▶ _Item position entries_:
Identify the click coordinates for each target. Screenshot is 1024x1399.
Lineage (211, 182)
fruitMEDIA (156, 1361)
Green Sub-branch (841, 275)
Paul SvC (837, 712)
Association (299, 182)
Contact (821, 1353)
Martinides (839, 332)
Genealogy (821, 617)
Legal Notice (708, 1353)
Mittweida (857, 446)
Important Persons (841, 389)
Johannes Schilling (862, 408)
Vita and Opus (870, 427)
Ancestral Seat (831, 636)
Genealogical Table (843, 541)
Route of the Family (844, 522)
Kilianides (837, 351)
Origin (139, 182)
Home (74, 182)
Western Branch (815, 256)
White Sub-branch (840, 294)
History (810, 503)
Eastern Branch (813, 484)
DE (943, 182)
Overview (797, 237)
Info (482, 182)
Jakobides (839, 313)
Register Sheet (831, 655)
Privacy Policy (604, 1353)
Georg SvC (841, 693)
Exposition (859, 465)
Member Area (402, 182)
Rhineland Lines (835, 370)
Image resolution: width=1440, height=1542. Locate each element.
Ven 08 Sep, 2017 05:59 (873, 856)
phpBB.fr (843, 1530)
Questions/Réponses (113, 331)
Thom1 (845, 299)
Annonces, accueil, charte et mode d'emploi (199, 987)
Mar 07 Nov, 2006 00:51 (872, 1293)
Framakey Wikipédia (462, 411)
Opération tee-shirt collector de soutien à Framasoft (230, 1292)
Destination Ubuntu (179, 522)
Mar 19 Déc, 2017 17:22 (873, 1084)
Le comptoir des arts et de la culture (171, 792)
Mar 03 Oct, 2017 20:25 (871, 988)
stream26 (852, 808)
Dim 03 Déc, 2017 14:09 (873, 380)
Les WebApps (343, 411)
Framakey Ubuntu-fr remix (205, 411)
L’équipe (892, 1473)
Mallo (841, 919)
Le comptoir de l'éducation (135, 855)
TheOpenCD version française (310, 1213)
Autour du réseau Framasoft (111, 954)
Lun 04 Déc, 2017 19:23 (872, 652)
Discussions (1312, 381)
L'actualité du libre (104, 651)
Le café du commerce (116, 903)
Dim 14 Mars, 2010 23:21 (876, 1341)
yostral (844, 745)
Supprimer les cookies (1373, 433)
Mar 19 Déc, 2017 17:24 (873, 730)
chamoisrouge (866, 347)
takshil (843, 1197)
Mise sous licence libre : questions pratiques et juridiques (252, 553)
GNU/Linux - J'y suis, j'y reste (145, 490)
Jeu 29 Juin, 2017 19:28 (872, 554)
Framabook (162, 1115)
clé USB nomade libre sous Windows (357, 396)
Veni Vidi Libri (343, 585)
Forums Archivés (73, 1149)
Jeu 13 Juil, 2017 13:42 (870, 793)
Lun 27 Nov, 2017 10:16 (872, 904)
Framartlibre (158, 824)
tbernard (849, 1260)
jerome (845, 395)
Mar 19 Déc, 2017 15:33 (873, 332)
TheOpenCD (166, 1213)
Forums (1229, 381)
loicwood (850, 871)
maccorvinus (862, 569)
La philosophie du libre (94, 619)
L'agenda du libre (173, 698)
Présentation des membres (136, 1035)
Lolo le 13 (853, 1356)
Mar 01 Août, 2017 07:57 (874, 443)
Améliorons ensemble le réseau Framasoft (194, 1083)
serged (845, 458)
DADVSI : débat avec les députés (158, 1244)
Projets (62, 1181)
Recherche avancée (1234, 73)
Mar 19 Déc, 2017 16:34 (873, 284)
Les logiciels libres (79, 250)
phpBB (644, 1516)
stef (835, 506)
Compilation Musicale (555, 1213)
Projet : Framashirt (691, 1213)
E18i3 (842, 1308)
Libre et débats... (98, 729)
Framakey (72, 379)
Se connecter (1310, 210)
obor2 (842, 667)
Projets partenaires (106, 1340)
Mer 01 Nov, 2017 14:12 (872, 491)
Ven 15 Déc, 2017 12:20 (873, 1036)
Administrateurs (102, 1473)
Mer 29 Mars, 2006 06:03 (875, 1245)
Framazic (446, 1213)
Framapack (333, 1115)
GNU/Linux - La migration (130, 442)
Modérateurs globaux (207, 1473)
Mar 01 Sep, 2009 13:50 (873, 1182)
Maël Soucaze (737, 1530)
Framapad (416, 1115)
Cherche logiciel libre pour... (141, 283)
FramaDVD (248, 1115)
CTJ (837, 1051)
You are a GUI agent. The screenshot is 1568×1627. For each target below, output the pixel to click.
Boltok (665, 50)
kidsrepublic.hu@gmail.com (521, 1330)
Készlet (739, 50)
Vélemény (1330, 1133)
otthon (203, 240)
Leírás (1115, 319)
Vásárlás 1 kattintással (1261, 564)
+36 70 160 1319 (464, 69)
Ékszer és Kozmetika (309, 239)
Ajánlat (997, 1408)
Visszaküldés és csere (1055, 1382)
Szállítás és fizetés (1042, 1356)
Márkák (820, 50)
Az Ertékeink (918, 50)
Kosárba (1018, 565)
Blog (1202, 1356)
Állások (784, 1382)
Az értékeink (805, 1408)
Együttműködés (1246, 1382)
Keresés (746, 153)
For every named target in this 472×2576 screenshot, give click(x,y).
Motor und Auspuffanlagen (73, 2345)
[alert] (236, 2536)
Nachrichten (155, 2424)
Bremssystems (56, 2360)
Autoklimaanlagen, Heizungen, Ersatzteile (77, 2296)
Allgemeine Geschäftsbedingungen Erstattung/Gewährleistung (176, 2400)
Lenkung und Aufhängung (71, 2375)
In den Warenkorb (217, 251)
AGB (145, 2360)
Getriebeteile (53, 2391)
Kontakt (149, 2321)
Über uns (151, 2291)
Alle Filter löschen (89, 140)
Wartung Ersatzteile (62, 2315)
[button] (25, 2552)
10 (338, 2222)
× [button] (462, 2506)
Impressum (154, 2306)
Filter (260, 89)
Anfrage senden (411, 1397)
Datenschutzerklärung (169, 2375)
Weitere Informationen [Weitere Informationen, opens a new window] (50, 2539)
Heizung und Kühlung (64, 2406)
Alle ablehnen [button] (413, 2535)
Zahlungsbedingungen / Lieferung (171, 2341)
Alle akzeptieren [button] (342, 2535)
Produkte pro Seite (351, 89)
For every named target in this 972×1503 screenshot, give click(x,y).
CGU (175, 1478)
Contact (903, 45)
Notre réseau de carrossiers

▶ _Written problem_: Rename "Member Area" to "Members Area" everywhere it occurs in the rows, and write out all the rows again with nothing else changed.

▶ _Exercise output_:
Identify the click coordinates for each target. Screenshot is 1024x1399.
Lineage (211, 182)
fruitMEDIA (156, 1361)
Green Sub-branch (841, 275)
Paul SvC (837, 712)
Association (299, 182)
Contact (821, 1353)
Martinides (839, 332)
Genealogy (821, 617)
Legal Notice (708, 1353)
Mittweida (857, 446)
Important Persons (841, 389)
Johannes Schilling (862, 408)
Vita and Opus (870, 427)
Ancestral Seat (831, 636)
Genealogical Table (843, 541)
Route of the Family (844, 522)
Kilianides (837, 351)
Origin (139, 182)
Home (74, 182)
Western Branch (815, 256)
White Sub-branch (840, 294)
History (810, 503)
Eastern Branch (813, 484)
DE (943, 182)
Overview (797, 237)
Info (482, 182)
Jakobides (839, 313)
Register Sheet (831, 655)
Privacy Policy (604, 1353)
Georg SvC (841, 693)
Exposition (859, 465)
Members Area (402, 182)
Rhineland Lines (835, 370)
Image resolution: width=1440, height=1542. Locate each element.
Ven 08 Sep, 2017 05:59 (873, 856)
phpBB.fr (843, 1530)
Questions/Réponses (113, 331)
Thom1 (845, 299)
Annonces, accueil, charte et mode d'emploi (199, 987)
Mar 07 Nov, 2006 00:51 (872, 1293)
Framakey Wikipédia (462, 411)
Opération tee-shirt collector de soutien à Framasoft (230, 1292)
Destination Ubuntu (179, 522)
Mar 19 Déc, 2017 17:22 (873, 1084)
Le comptoir des arts et de la culture (171, 792)
Mar 03 Oct, 2017 20:25 (871, 988)
stream26 (852, 808)
Dim 03 Déc, 2017 14:09 (873, 380)
Les WebApps (343, 411)
Framakey Ubuntu-fr remix (205, 411)
L’équipe (892, 1473)
Mallo (841, 919)
Le comptoir de l'éducation (135, 855)
TheOpenCD version française (310, 1213)
Autour du réseau Framasoft (111, 954)
Lun 04 Déc, 2017 19:23 (872, 652)
Discussions (1312, 381)
L'actualité du libre (104, 651)
Le café du commerce (116, 903)
Dim 14 Mars, 2010 23:21 (876, 1341)
yostral (844, 745)
Supprimer les cookies (1373, 433)
Mar 19 Déc, 2017 17:24 (873, 730)
chamoisrouge (866, 347)
takshil (843, 1197)
Mise sous licence libre : questions pratiques et juridiques (252, 553)
GNU/Linux - J'y suis, j'y reste (145, 490)
Jeu 29 Juin, 2017 19:28 (872, 554)
Framabook (162, 1115)
clé USB nomade libre sous Windows (357, 396)
Veni Vidi Libri (343, 585)
Forums Archivés (73, 1149)
Jeu 13 Juil, 2017 13:42 (870, 793)
Lun 27 Nov, 2017 10:16 (872, 904)
Framartlibre (158, 824)
tbernard (849, 1260)
jerome (845, 395)
Mar 19 Déc, 2017 15:33 (873, 332)
TheOpenCD (166, 1213)
Forums (1229, 381)
loicwood (850, 871)
maccorvinus (862, 569)
La philosophie du libre (94, 619)
L'agenda du libre (173, 698)
Présentation des membres (136, 1035)
Lolo le 13 (853, 1356)
Mar 01 Août, 2017 07:57 (874, 443)
Améliorons ensemble le réseau Framasoft (194, 1083)
serged (845, 458)
DADVSI : débat avec les députés (158, 1244)
Projets (62, 1181)
Recherche avancée (1234, 73)
Mar 19 Déc, 2017 16:34 (873, 284)
Les logiciels libres (79, 250)
phpBB (644, 1516)
stef (835, 506)
Compilation Musicale (555, 1213)
Projet : Framashirt (691, 1213)
E18i3 (842, 1308)
Libre et débats... (98, 729)
Framakey (72, 379)
Se connecter (1310, 210)
obor2 (842, 667)
Projets partenaires (106, 1340)
Mer 01 Nov, 2017 14:12 (872, 491)
Ven 15 Déc, 2017 12:20 (873, 1036)
Administrateurs (102, 1473)
Mer 29 Mars, 2006 06:03 (875, 1245)
Framazic (446, 1213)
Framapack (333, 1115)
GNU/Linux - La migration (130, 442)
Modérateurs globaux (207, 1473)
Mar 01 Sep, 2009 13:50 (873, 1182)
Maël Soucaze (737, 1530)
Framapad (416, 1115)
Cherche logiciel libre pour... (141, 283)
FramaDVD (248, 1115)
CTJ (837, 1051)
You are a GUI agent. The screenshot is 1568×1627. For each target below, output the pixel to click.
Boltok (665, 50)
kidsrepublic.hu@gmail.com (521, 1330)
Készlet (739, 50)
Vélemény (1330, 1133)
otthon (203, 240)
Leírás (1115, 319)
Vásárlás 1 kattintással (1261, 564)
+36 70 160 1319 (464, 69)
Ékszer és Kozmetika (309, 239)
Ajánlat (997, 1408)
Visszaküldés és csere (1055, 1382)
Szállítás és fizetés (1042, 1356)
Márkák (820, 50)
Az Ertékeink (918, 50)
Kosárba (1018, 565)
Blog (1202, 1356)
Állások (784, 1382)
Az értékeink (805, 1408)
Együttműködés (1246, 1382)
Keresés (746, 153)
For every named target in this 472×2576 screenshot, give click(x,y).
Motor und Auspuffanlagen (73, 2345)
[alert] (236, 2536)
Nachrichten (155, 2424)
Bremssystems (56, 2360)
Autoklimaanlagen, Heizungen, Ersatzteile (77, 2296)
Allgemeine Geschäftsbedingungen Erstattung/Gewährleistung (176, 2400)
Lenkung und Aufhängung (71, 2375)
In den Warenkorb (217, 251)
AGB (145, 2360)
Getriebeteile (53, 2391)
Kontakt (149, 2321)
Über uns (151, 2291)
Alle Filter löschen (89, 140)
Wartung Ersatzteile (62, 2315)
[button] (25, 2552)
10 (338, 2222)
× [button] (462, 2506)
Impressum (154, 2306)
Filter (260, 89)
Anfrage senden (411, 1397)
Datenschutzerklärung (169, 2375)
Weitere Informationen [Weitere Informationen, opens a new window] (50, 2539)
Heizung und Kühlung (64, 2406)
Alle ablehnen [button] (413, 2535)
Zahlungsbedingungen / Lieferung (171, 2341)
Alle akzeptieren [button] (342, 2535)
Produkte pro Seite (351, 89)
For every named target in this 972×1503 screenshot, give click(x,y).
CGU (175, 1478)
Contact (903, 45)
Notre réseau de carrossiers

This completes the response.